Many thoracic surgeons have tried to make lung cancer surgery less invasive. Among the minimally invasive approaches that are currently available, it is controversial which is optimal. Minimally invasive open surgery, i.e. hybrid video-assisted thoracic surgery, has been adopted for lung cancer surgery at our institute. The objective of this study was to evaluate minimally invasive open surgery in terms of perioperative outcomes over the most recent 5years. Between 2015 and 2019, 2738 patients underwent pulmonary resection for lung cancer at National Cancer Center Hospital, Japan. Among them, 2174 patients with clinical stage I lung cancer who underwent minimally invasive open surgery were included. Several perioperative parameters were evaluated. The patients consisted of 1092 men (50.2%) and 1082 women (49.8%). Lobectomy was performed in 1255 patients (57.7%), segmentectomy in 603 (27.7%) and wide wedge resection in 316 (14.5%). Median blood loss was 30ml (interquartile range: 15-57ml) for lobectomy, 17ml (interquartile range: 10-31ml) for segmentectomy and 5ml (interquartile range: 2-10ml) for wide wedge resection.

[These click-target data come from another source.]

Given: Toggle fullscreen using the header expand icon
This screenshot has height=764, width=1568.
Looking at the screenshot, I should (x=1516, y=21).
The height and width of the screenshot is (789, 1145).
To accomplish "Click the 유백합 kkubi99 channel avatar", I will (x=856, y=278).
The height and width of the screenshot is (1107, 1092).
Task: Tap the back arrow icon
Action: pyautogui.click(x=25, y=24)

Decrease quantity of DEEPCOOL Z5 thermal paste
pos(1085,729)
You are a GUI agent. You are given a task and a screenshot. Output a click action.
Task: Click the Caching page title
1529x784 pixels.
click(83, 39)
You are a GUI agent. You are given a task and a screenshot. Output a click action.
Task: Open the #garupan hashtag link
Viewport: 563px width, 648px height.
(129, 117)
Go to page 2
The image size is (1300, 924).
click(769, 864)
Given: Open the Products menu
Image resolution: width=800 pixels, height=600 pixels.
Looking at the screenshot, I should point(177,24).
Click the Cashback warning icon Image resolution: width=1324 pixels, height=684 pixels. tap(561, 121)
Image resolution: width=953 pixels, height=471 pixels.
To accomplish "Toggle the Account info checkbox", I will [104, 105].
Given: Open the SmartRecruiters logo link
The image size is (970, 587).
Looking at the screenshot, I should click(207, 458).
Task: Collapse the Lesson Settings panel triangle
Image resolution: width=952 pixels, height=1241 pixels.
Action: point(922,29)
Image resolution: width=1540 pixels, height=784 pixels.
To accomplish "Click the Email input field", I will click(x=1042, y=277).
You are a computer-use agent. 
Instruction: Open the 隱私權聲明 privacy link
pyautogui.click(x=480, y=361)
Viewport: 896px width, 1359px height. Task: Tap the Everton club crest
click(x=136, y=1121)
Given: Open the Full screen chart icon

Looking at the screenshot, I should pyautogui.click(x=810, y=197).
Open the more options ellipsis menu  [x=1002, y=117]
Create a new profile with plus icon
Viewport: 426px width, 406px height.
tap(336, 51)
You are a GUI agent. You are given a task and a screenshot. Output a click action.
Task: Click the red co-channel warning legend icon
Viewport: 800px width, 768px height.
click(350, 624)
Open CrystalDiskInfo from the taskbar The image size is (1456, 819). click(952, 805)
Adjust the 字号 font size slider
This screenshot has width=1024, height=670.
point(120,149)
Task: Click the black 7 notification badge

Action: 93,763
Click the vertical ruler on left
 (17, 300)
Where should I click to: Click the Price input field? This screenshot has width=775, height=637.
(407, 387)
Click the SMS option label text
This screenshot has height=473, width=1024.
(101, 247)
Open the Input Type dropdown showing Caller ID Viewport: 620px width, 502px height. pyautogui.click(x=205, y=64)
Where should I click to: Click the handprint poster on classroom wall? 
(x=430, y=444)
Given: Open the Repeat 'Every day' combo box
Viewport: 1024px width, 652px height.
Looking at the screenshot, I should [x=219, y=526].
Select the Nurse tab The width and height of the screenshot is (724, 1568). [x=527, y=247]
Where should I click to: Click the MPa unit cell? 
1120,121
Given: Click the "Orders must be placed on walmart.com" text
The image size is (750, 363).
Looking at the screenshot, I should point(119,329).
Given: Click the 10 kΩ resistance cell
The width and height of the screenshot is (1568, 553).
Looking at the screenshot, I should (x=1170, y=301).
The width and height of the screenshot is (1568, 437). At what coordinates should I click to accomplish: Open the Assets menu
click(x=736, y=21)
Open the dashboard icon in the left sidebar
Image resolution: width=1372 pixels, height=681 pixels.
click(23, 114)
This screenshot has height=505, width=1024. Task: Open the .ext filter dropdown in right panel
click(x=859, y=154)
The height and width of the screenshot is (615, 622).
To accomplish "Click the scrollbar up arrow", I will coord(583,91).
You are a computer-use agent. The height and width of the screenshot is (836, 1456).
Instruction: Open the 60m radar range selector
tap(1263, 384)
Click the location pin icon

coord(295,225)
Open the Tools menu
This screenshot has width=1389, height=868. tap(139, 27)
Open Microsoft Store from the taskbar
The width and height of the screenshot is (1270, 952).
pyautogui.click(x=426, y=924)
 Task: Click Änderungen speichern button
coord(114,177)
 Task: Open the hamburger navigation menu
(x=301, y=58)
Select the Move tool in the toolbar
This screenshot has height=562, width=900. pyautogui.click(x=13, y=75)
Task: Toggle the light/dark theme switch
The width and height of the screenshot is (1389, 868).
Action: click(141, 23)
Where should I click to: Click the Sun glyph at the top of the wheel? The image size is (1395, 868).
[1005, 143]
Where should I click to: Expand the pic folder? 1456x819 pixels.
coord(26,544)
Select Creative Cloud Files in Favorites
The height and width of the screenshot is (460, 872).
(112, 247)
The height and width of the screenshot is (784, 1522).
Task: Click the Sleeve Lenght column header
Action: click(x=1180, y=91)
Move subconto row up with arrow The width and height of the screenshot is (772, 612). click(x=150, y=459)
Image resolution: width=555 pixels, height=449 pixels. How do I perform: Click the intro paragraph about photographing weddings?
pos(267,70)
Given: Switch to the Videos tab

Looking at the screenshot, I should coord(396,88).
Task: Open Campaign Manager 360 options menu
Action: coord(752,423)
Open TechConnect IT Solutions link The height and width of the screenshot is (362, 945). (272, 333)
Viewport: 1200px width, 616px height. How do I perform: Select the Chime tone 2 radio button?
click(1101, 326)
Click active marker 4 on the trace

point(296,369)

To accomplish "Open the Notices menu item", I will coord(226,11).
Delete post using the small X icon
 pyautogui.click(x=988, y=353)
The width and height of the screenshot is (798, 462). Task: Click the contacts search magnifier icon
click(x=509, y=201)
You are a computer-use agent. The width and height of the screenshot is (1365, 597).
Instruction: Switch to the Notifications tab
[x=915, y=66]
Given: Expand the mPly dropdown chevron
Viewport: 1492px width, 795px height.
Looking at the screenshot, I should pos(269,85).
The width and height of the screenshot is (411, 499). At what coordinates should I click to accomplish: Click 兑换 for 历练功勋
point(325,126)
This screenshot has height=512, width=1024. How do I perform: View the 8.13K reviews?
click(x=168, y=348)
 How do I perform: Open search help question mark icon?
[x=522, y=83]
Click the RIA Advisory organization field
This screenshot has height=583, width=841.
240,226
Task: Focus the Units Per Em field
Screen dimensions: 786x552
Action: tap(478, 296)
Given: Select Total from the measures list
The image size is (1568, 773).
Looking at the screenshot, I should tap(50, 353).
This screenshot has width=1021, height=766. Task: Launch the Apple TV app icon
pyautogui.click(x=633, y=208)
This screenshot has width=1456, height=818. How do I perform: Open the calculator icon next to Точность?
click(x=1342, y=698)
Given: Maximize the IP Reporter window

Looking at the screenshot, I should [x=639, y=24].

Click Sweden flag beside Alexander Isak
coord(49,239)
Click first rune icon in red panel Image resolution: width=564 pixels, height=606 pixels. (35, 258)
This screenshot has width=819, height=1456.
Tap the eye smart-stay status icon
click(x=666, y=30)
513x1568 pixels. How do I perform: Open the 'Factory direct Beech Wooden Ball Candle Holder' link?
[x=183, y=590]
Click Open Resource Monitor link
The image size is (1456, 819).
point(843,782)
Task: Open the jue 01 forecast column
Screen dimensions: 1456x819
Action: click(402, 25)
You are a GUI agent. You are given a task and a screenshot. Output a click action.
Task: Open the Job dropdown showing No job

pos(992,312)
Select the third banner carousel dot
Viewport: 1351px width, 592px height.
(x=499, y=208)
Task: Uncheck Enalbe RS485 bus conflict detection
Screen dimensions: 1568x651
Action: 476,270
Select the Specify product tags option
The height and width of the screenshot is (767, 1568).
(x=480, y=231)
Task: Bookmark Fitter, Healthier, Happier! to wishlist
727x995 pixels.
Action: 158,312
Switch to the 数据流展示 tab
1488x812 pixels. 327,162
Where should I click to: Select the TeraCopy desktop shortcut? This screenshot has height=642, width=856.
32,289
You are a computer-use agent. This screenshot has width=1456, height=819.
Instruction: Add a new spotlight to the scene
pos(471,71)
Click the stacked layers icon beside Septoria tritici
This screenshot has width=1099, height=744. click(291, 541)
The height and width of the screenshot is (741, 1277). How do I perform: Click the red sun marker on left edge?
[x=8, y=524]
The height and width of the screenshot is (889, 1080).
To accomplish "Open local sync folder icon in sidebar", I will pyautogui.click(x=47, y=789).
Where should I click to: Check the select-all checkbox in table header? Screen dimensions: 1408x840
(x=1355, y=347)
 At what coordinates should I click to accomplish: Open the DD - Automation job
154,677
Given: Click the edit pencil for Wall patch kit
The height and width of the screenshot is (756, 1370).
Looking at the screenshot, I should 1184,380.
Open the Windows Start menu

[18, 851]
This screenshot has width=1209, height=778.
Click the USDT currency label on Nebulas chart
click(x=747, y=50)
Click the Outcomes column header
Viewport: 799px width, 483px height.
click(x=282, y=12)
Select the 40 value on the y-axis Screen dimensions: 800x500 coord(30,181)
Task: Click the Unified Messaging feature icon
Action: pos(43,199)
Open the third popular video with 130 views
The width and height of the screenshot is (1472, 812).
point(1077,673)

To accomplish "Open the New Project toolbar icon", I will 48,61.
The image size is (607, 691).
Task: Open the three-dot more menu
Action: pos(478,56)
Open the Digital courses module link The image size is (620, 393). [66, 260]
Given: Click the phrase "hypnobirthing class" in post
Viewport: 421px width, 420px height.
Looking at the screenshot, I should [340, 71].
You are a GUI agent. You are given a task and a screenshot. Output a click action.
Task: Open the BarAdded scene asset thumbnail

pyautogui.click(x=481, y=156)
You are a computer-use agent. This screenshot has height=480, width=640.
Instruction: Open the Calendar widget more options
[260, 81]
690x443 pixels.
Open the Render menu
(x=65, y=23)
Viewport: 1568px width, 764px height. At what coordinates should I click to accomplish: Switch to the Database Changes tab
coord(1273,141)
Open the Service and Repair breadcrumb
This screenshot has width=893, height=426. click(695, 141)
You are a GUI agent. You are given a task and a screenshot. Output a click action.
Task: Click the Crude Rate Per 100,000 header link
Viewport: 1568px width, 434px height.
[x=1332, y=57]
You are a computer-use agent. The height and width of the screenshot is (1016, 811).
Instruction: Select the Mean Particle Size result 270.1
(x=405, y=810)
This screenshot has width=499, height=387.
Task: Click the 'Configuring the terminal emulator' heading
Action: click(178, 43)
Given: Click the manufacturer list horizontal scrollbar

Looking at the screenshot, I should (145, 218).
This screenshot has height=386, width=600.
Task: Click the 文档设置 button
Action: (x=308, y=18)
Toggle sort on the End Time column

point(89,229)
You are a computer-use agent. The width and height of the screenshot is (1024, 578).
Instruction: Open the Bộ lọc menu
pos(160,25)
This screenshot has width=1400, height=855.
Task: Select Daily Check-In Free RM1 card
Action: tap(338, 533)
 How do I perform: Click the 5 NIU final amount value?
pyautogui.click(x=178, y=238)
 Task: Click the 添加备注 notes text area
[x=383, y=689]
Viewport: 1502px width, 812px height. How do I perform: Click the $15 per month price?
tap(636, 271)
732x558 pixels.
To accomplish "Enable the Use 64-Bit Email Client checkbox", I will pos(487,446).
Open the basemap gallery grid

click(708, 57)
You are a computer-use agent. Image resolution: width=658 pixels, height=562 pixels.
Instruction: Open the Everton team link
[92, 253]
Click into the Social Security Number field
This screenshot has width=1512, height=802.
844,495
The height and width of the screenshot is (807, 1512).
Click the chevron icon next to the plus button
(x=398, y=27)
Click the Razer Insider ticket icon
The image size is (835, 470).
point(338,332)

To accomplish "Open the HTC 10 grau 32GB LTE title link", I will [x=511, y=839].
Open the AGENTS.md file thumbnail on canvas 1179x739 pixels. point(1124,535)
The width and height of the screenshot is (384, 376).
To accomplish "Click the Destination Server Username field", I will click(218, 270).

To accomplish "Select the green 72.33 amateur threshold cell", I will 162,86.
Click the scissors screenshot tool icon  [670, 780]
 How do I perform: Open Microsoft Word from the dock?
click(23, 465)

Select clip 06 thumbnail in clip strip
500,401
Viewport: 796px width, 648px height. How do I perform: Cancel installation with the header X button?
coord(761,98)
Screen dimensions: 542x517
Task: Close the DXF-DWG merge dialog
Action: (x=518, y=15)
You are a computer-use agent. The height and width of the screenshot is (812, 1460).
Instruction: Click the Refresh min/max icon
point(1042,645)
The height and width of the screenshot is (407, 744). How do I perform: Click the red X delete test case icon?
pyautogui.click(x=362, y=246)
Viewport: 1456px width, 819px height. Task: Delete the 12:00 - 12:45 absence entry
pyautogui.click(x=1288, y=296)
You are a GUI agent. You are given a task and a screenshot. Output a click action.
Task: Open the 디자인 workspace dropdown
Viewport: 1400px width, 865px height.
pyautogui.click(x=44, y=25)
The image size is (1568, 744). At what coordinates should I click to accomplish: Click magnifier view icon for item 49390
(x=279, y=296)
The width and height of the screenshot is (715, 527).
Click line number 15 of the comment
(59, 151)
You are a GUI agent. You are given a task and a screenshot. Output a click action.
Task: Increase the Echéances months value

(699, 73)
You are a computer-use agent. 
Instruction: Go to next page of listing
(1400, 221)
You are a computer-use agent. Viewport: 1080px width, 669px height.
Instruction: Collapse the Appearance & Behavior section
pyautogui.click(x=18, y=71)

Median operative time was 120min (interquartile range: 104-139min) for lobectomy, 109min (interquartile range: 98-123min) for segmentectomy and 59min (interquartile range: 48-76min) for wide wedge resection. Median length of postoperative hospital stay was 4days (interquartile range: 3-5days). The 30-day mortality rate was 0.08% for lobectomy, 0.17% for segmentectomy and 0.00% for wide wedge resection. Minimally invasive open surgery for clinical stage I lung cancer is a feasible approach with a low mortality and a short hospital stay. Oncological outcomes need to be investigated.